SEITENAUSZUG>
Unterricht aus der Dose
...oder Überlebenstraining
mal anders
Wir erinnern
uns...
"Der
nur von Rost und Kaugummi zusammengehaltene Blechcontainer wirkt dank
seiner künstlerisch gestalteten Außenhaut betörend und widerwärtig
zugleich. Trotz, oder vielleicht gerade wegen dieser eigentlich
menschenunwürdigen Umgebung finden sich unzählige Geschöpfe, scheinbar
ohne jede Ordnung aber mit einer gewissen Zielsicherheit hier ein, um sich
dann, gemeinsam mit ihren druidenartigen Meistern in einer Art Zirkel
zusammenzuschließen. Dort verharren sie, den wirren Lehren lauschend, in
der Hoffnung, diese werden sich, ähnlich wie bei Jules Verne, in ferner
Zukunft doch irgendwie als Wahr- bzw. Weisheit herausstellen."
("Das
Finale: Die Barracks" aus "Herda – Ultimo Ratio", Fluchtweg 12)
Wir hatten gehofft,
die Platzprobleme an unserer Schule würden sich irgendwann einmal lösen
lassen, aber jetzt hat es uns doch erwischt. Der Großteil der Kurse von
K12 und K13 wird in diesem Schuljahr wieder in der Dose abgehalten und so
mussten wir wohl oder übel einsehen, dass man sich nicht vom äußeren
Schein beeinflussen lassen sollte. Wir ahnten das Schlimmste... und es kam
schlimmer. Obwohl man bereits versucht hat, die Unterrichtsbedingungen
soweit wie möglich zu verbessern, sind die D-Bauten immer noch nicht das
Gelbe vom Ei. Aber bei dem Trubel hautnah dabei zu sein, muss man als
EGF-SchülerIn einmal erlebt haben. Für alle, die nicht mehr in den
"Altschüler-Container" ausgelagert werden, kommt hier eine kleine
Zusammenfassung der aufregenden Ereignisse, die sich einst "da drüben"
abgespielt haben. Die Darstellung ist zwar etwas übertrieben aber es
beruht alles auf wahren Begebenheiten!
Heizung gewinnt
Preis für kältestes Klassenzimmer
So muss
sich also der Teufel fühlen, wenn die Hölle einfriert. Es war eigentlich
ein ganz gewöhnlicher Wintermorgen und wieder einmal Zeit für eine
Doppelstunde Abenteuerunterricht in den D-Bauten.

HERAUSFORDERUNG A>
Beantworte anhand des Seitenauszugs:
(i) Welche Kurse werden in diesem Schuljahr größtenteils wieder in der Dose abgehalten?
(ii) Welcher Schriftsteller wird im Zitat zu Beginn genannt?
(iii) Wofür war die Doppelstunde an dem gewöhnlichen Wintermorgen in den D-Bauten angesetzt?
HERAUSFORDERUNG B> Schreibe aus dem Seitenauszug den Abschnitt zwischen „abgespielt haben. Die“ und „in den D-Bauten.“, beide eingeschlossen, wortgetreu ab.
Stütze dich dabei ausschließlich auf den Seitenauszug.

DATENAUSZÜGE>

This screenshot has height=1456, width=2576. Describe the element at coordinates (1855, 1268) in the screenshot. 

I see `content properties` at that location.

==

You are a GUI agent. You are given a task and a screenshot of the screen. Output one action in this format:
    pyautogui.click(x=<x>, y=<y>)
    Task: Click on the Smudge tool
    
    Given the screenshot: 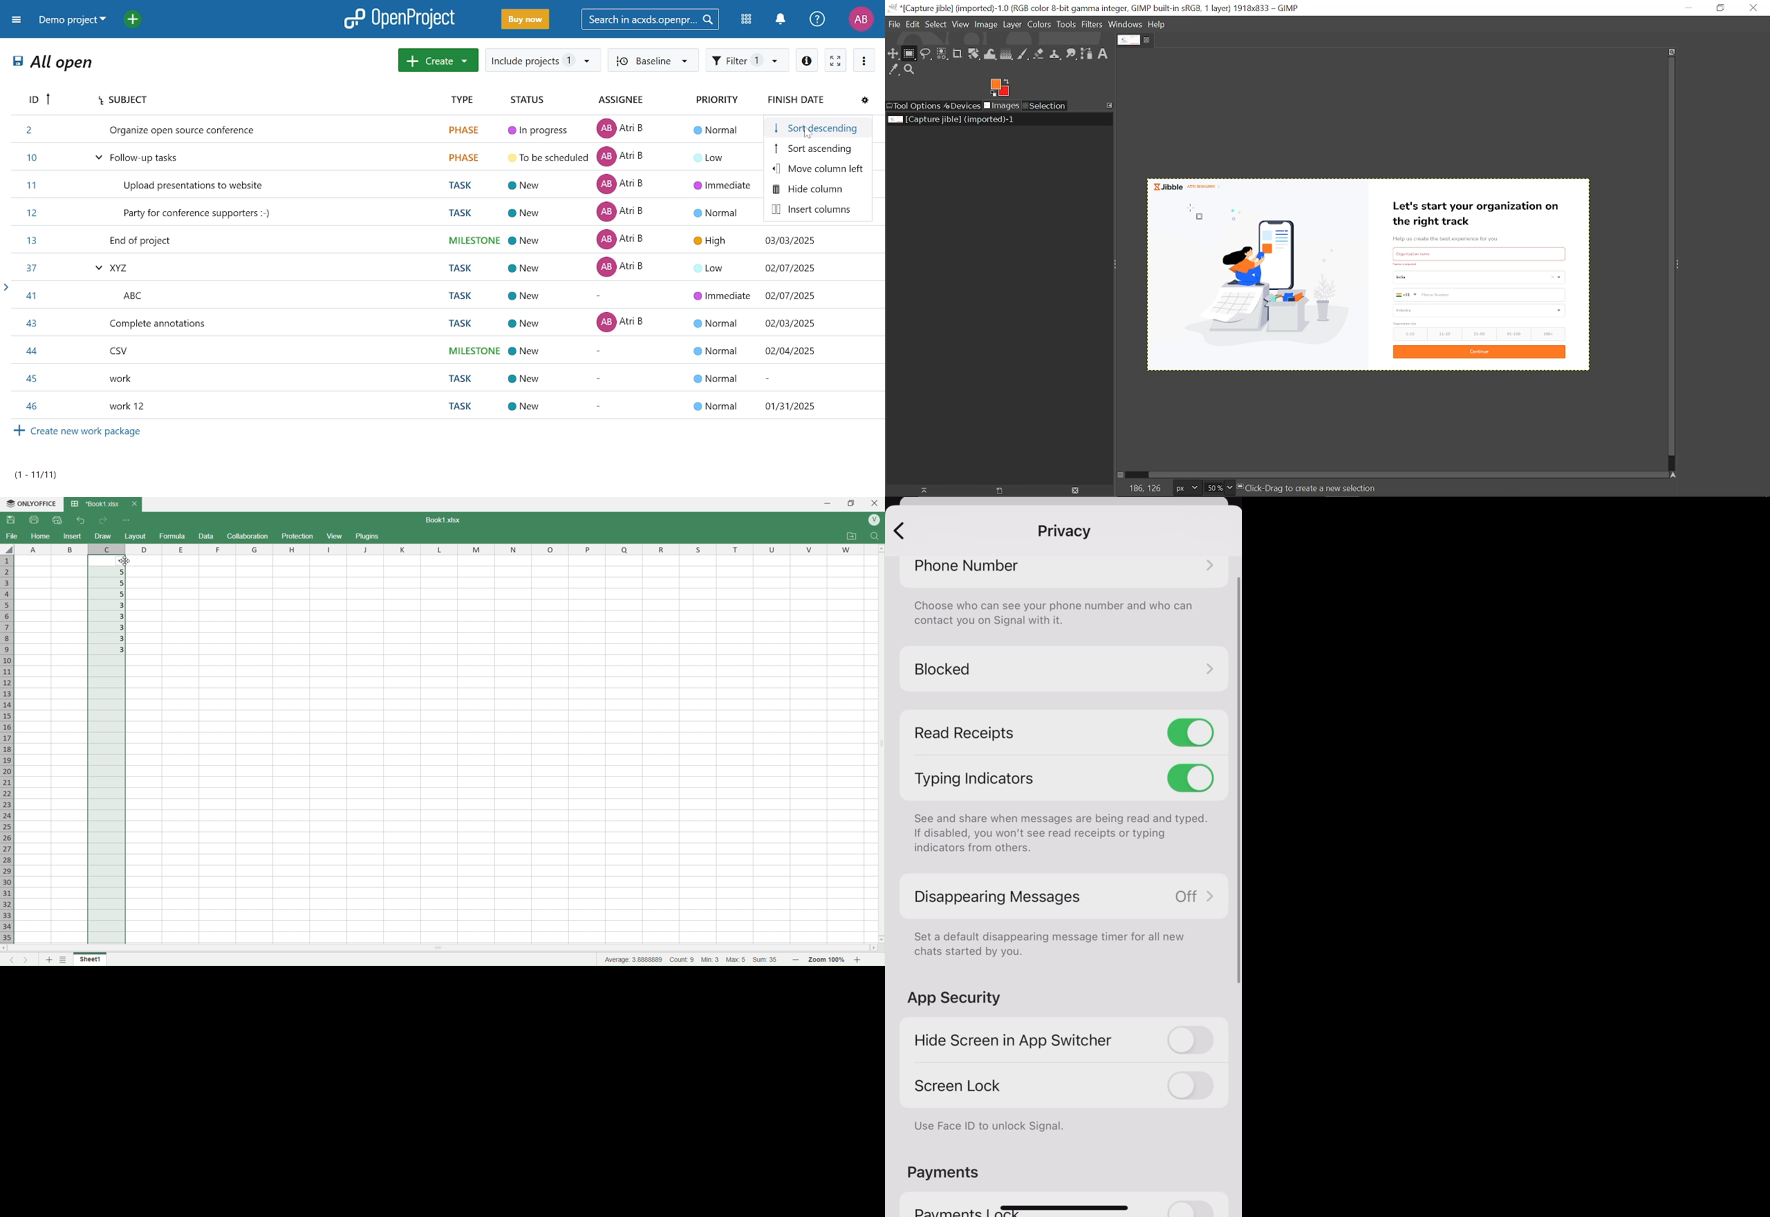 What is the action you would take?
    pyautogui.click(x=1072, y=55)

SCHRIFTLICHE ANTWORT A>
(i) Die Kurse von K12 und K13.
(ii) Jules Verne.
(iii) Für Abenteuerunterricht.

SCHRIFTLICHE ANTWORT B>
abgespielt haben. Die Darstellung ist zwar etwas übertrieben aber es
beruht alles auf wahren Begebenheiten!
Heizung gewinnt
Preis für kältestes Klassenzimmer
So muss
sich also der Teufel fühlen, wenn die Hölle einfriert. Es war eigentlich
ein ganz gewöhnlicher Wintermorgen und wieder einmal Zeit für eine
Doppelstunde Abenteuerunterricht in den D-Bauten.